Because Plaintiffs fail to properly argue that relevant insurance policies served
to waive sovereign immunity with respect to Defendants Franklin County, Town of
Louisburg, Louisburg Police Department, or Defendants Joel Anderson, Garrett
Stanly, Andy Castaneda, Sherri Brinkley, and Kent Winstead, acting in their official
capacities, any such arguments are abandoned. McKinnon, 228 N.C. App. at 196, 745
S.E.2d at 348. We affirm the grant of summary judgment in favor of the municipal
Defendants, and the individual Defendants in their official capacities. Because
Plaintiffs agreed, by consent order, to pursue Defendant Kent Winstead in his official
capacity only, no claims remain against Defendant Kent Winstead.

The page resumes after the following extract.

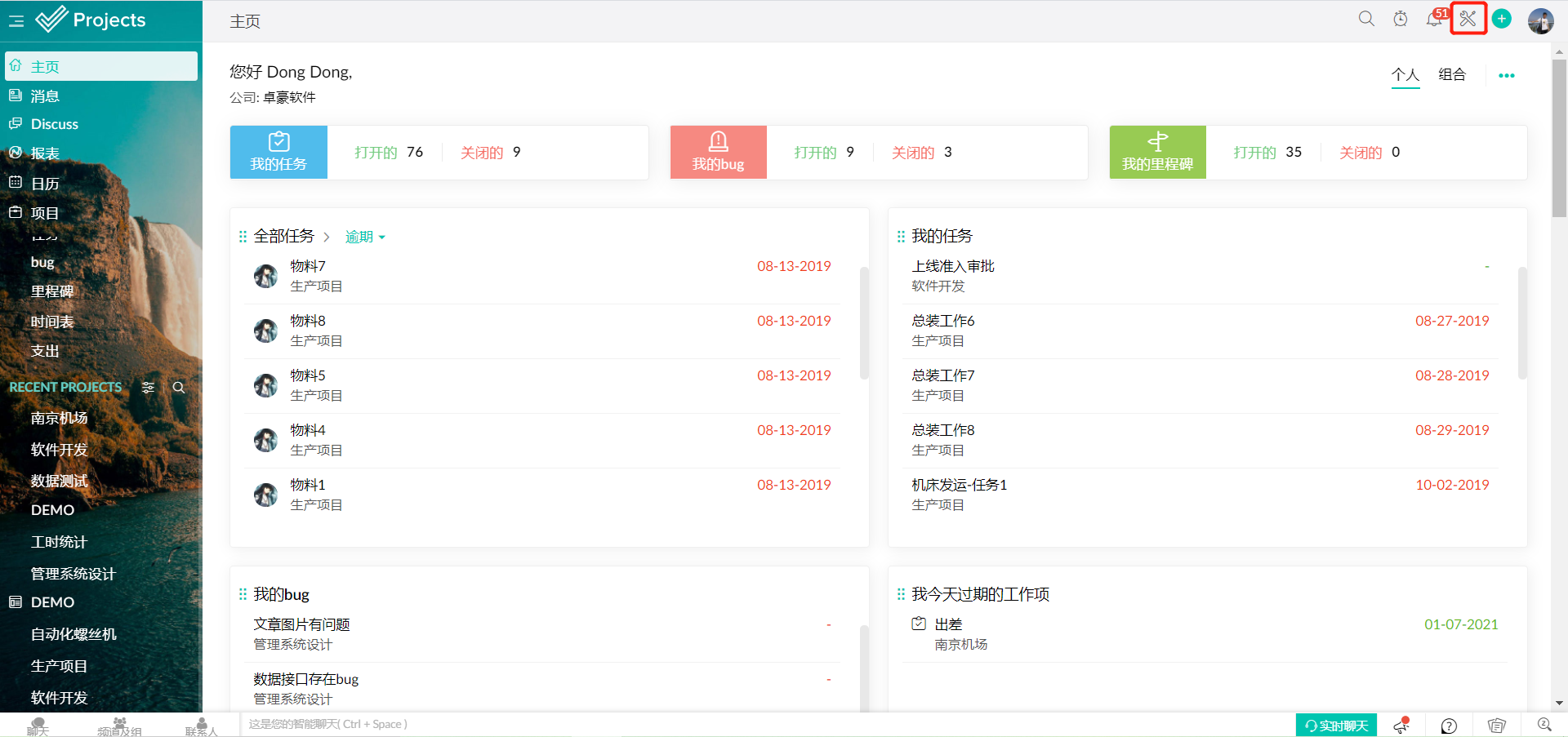Click recent projects filter settings icon
The image size is (1568, 737).
(x=148, y=388)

B. Additional Abandoned Arguments
Further, Plaintiffs do not argue on appeal that Franklin County can be held
liable for the acts of its elected Sheriff or his deputies, so any such arguments are also
abandoned. Id. In addition, Plaintiffs make no arguments in their briefs concerning
Defendant Louisburg Police Department. Plaintiffs have therefore abandoned any
arguments that the trial court erred in granting summary judgment in favor of
Defendant Louisburg Police Department. Id.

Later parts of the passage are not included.